Se soltó llorando y la tomé en brazos, cargándola hasta la cama. Era del tamaño de una niña.
XIV
La acosté, suave y rendida, llorando, acostumbrándome al cuidado que ella parecía exigir y que yo, con un gusto inmenso, le daba. Parecía una niña, recostada de lado, llorando suavemente, agitada apenas en su pequeñez física, solicitando protección y ternura. Yo quería dársela, la acomodé en la cama, la cubrí contra el frío del desierto, acaricié su cabeza, tan acostumbrado ya al corte de pelo de Santa Juana, lista siempre para la guerra y para la hoguera.

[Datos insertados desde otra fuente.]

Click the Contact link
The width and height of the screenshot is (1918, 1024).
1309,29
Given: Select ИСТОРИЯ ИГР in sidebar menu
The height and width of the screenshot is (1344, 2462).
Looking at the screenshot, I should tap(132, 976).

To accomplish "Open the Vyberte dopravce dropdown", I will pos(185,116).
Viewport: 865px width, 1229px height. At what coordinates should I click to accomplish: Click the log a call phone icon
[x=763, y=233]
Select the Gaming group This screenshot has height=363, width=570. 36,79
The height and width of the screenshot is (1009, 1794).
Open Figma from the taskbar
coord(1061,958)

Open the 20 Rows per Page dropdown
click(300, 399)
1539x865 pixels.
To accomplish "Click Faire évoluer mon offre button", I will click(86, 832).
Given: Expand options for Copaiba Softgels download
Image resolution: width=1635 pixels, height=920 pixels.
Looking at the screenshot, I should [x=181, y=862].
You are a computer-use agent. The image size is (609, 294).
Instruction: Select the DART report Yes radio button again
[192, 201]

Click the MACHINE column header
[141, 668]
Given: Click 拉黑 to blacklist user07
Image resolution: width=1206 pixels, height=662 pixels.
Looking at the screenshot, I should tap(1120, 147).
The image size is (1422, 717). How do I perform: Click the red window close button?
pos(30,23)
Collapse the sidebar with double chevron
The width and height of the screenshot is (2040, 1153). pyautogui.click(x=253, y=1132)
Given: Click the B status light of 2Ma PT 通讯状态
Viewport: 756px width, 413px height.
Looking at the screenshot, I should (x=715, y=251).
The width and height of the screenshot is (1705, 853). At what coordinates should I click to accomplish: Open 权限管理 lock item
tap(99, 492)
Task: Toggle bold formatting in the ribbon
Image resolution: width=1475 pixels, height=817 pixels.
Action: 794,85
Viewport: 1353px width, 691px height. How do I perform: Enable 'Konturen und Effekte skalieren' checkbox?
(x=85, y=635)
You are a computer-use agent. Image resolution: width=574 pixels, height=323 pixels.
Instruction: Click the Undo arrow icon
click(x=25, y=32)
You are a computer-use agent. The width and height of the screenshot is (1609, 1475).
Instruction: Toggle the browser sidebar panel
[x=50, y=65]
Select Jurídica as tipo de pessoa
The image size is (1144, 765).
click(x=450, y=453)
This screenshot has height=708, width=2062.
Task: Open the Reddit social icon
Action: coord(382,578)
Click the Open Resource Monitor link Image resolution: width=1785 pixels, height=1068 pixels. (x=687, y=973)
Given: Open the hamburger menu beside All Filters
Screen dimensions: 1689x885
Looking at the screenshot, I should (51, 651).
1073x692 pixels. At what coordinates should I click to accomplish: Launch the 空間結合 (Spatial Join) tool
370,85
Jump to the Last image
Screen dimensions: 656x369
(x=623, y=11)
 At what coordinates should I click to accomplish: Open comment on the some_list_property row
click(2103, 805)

No dejaba cabellos sueltos en la almohada, como otras mujeres. No dejaba, en verdad, rastro alguno, como si su limpieza sueca, luterana, fresca como un bosque, azul como un fiordo, prendida con desesperación a las horas largas del verano, como si el invierno sin luz fuese el espejo oscuro de la muerte, fuese puro espíritu, inmaterial. Todo ello vi, sentí, al arroparla esa noche en que ella lloraba pensando (me imaginé) en las ocasiones perdidas para la pasión, los momentos que pasaron, nos convocaron, no les hicimos caso y se fueron para siempre. Es inútil tratar de recuperarlos. Se fueron para siempre. No se convirtieron en costumbre. En cambio, me dije acariciando su cabeza mientras ella se hundía en sueños invisibles, todo lo que aceptamos se vuelve costumbre, incluso la pasión. Yo sonreía acariciando su cabeza rubia de cabellos muy cortos; el papel de Santa Juana se le había vuelto costumbre, Diana sería para siempre una mujer pequeña, el gorrión, la pucelle, la virgen, la doncella de Orleans, la santa batalladora, pequeña, rubia, el pelo cortado militarmente, para que nadie dudara de su voluntad guerrera, para que le entrara bien el casco de combate: el pelo cortado muy corto, para que ardiera menos en la hoguera. Le dije en silencio que su aureola se la iba a dar Dios. Una gran cabellera incendiada en la noche, arrastrada a lo largo de la noche, sería vista como la estela del diablo.